1968 Gibson Dove: Logo Repair

This amazing old Gibson Dove dates back to 1968. It’s a clean guitar with few bumps and knocks; it’s amazing to see a guitar of this age without any splits or cracks.


However, there is one nagging issue and that’s with its logo, half of it is missing!

It was made in the days when Gibson, in their wisdom, inlayed a M.O.P. plate into the headstock, attached the logo stencils and spray-painted the negative space.  After many decades the paint has begun to flake off.  I wonder how many more of these from that era are out there with similar peeling logos.

The remedy is quite straightforward. A logo stencil will need to be created. Care must be taken in masking off the area around the stencil because of the fragile finish.

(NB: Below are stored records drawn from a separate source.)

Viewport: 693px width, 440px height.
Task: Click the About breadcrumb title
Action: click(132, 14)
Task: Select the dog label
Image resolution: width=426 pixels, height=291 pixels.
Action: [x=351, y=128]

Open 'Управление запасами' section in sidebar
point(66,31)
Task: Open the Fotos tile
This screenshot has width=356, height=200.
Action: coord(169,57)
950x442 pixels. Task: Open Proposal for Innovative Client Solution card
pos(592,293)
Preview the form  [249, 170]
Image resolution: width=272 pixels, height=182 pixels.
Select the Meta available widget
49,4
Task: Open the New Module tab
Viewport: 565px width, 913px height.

A positive logo is made up and attached. The remainder on the head is masked-off


Numerous coats of nitrocellulose lacquer must be applied to build a suitable thickness

This is the result after many layers

The new logo is carefully cleaned-up and cut-back
The logo and headstock is treated to several coats of shellac to seal,  protect and help with the aging effect.



4 Responses to “1968 Gibson Dove: Logo Repair”

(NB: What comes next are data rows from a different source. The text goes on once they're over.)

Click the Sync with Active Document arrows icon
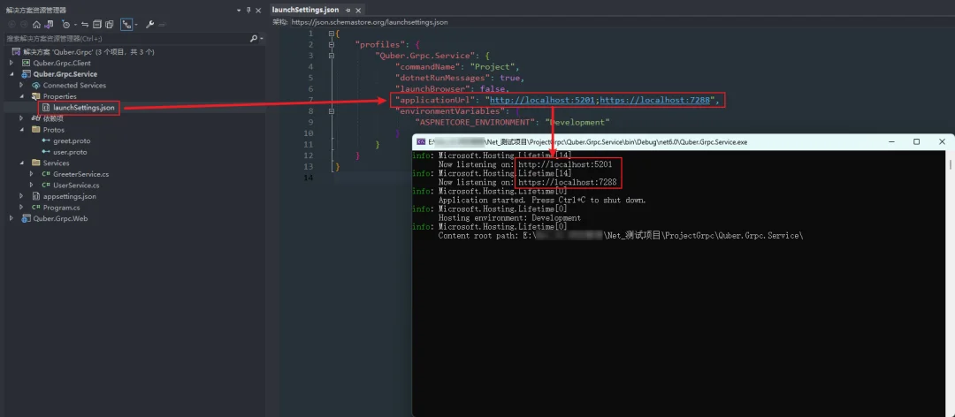Viewport: 955px width, 417px height. click(85, 25)
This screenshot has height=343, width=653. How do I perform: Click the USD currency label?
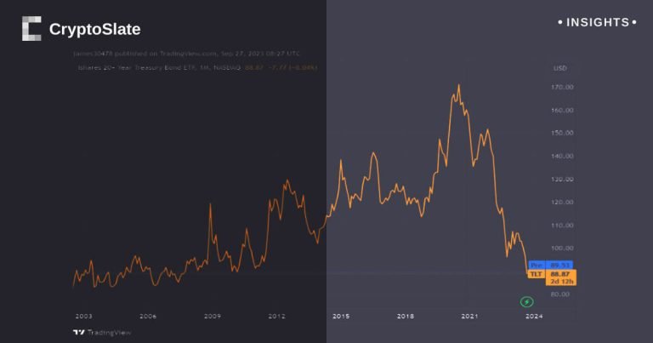pos(559,68)
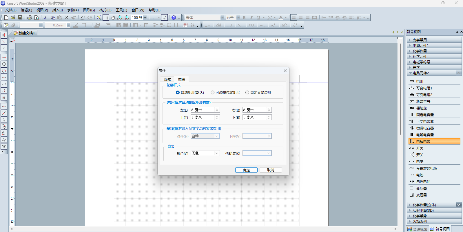Click the blue help question icon
This screenshot has height=232, width=463.
coord(174,18)
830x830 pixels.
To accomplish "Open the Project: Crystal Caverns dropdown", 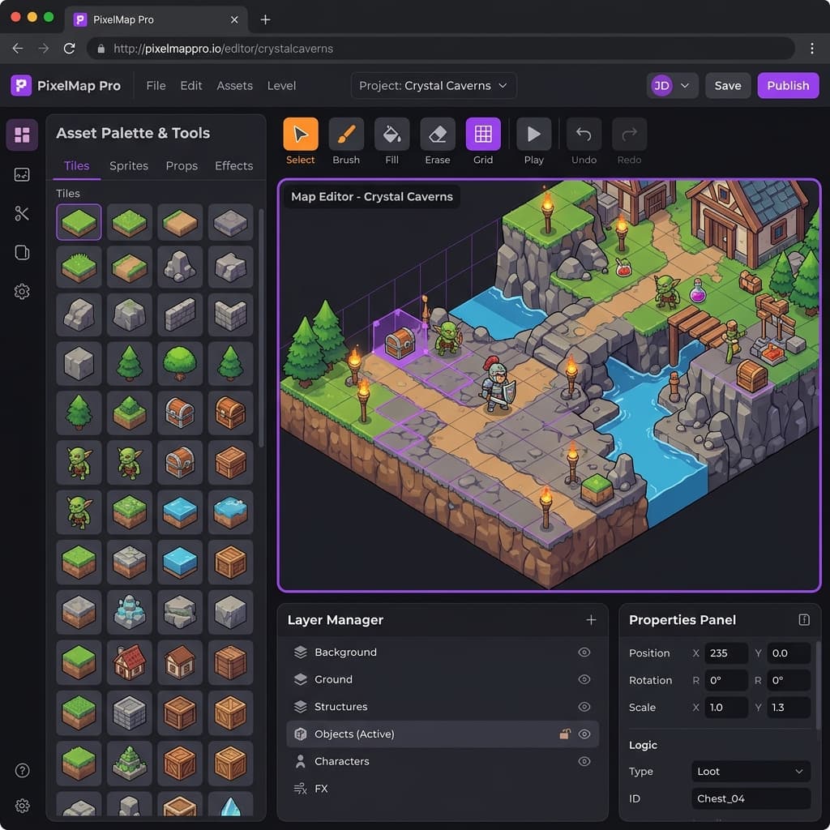I will pyautogui.click(x=434, y=86).
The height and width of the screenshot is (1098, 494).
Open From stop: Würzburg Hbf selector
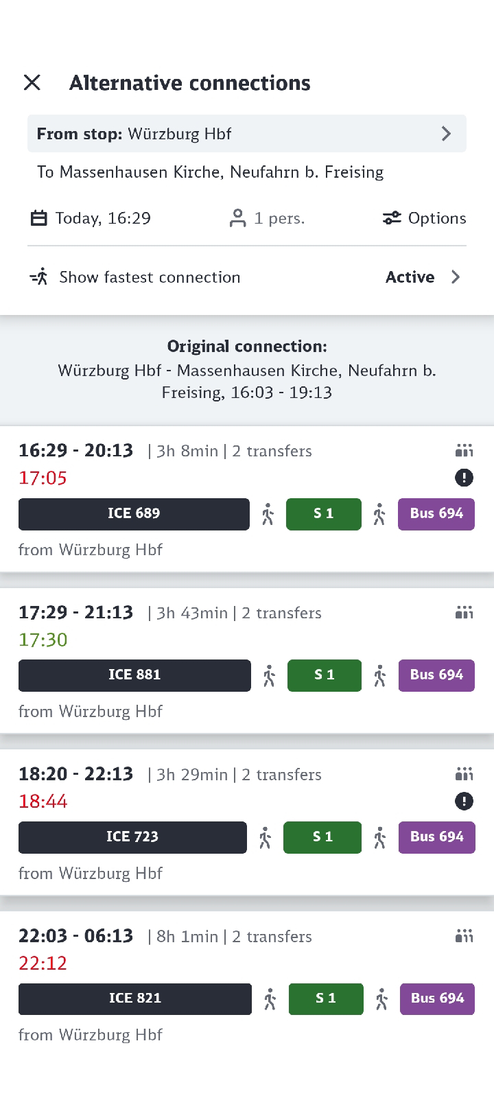[x=247, y=134]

  1. Matthew Lechtzier Says:

    I also have a Gibson Dive, my vintage being 1963. I have just acquired it and while in my opinion it is acoustically lovely, it is in some need for costemtic repair (to the neck and back).

    Is this something you would consider doing? If so, can you tell me generally about the logistics?

    Matthew, Maida Vale

  2. Julien Says:

    Hello Graham,

    I have recently acquired a 68′ dove. Beautiful guitar, in extremely prestine condition, although i have one problem with it.. BUZZING, how do you think i should go about to fix this problem? i dont really want to play around with the action at all really, its perfect where it is, i was thinking maybe changing the nut and somehow play around with the bridge (tune-o-matic) but im not too farmiliar with that bridge. Any suggestions ? please e-mail me back at your earliest opportunity.

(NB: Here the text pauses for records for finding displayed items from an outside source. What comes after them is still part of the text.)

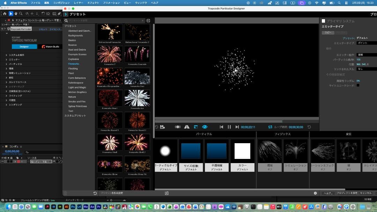This screenshot has height=212, width=377.
Task: Open the エフェクト menu in menu bar
Action: (x=93, y=3)
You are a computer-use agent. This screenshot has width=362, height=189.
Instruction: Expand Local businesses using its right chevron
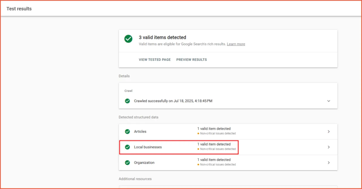(328, 147)
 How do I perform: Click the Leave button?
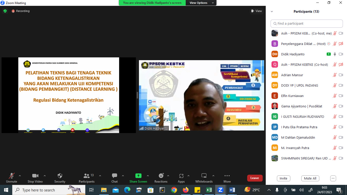[x=255, y=178]
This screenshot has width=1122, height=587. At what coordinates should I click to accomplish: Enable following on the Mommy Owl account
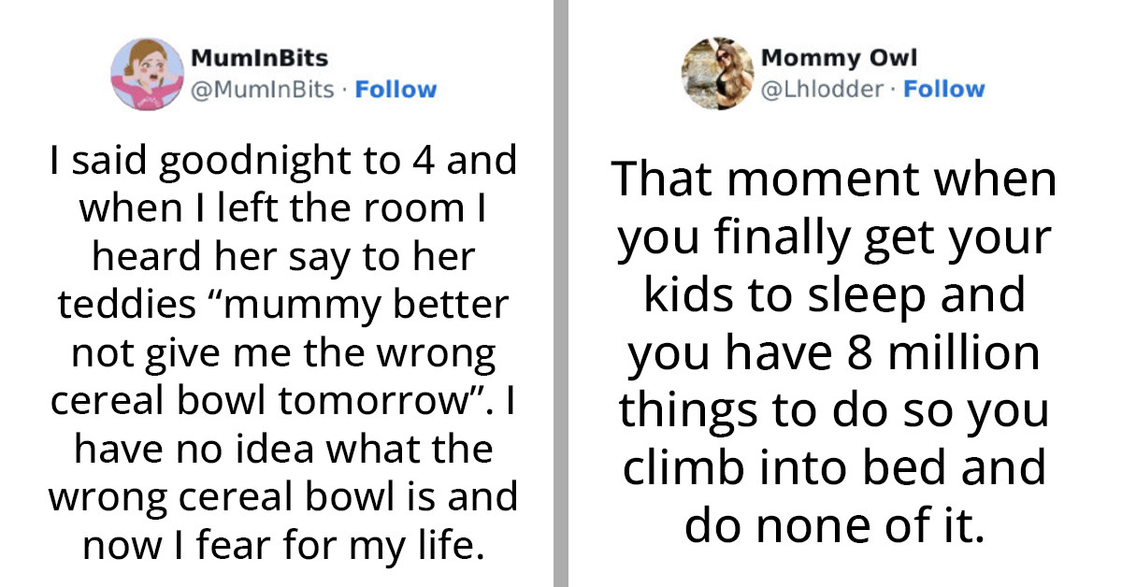click(x=945, y=89)
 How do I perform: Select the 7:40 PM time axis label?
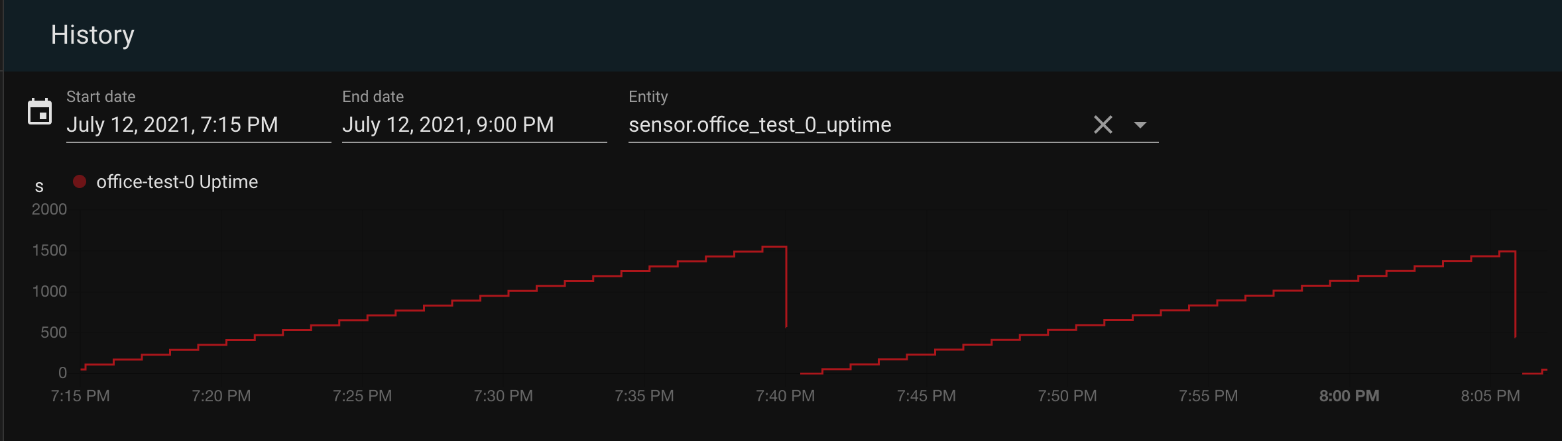785,396
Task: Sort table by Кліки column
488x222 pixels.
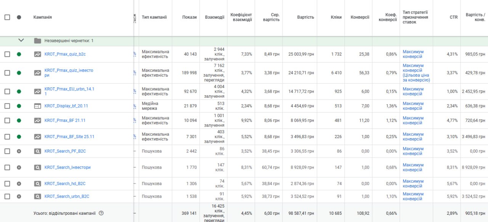Action: [336, 17]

    • Graham Parker Luthier Says:

      Hi Juien,
      The first thing to check would be the frets. Check for any high frets and deal with them accordingly. Once any fret height or wear issues have been eliminated this will give a good bases to set the playing action. Truss-rod and saddle height should be balanced accordingly.
      Replacing the nut will do nothing unless the rattling issue is on the open strings. If the rattle is on the open strings it will suggest that the strings are rattling on the first fret. This can be easily resolved with a simple truss-rod adjustment. I would suggest that you should take this guitar to your local Luthier or Guitar Tech to have any adjustments made.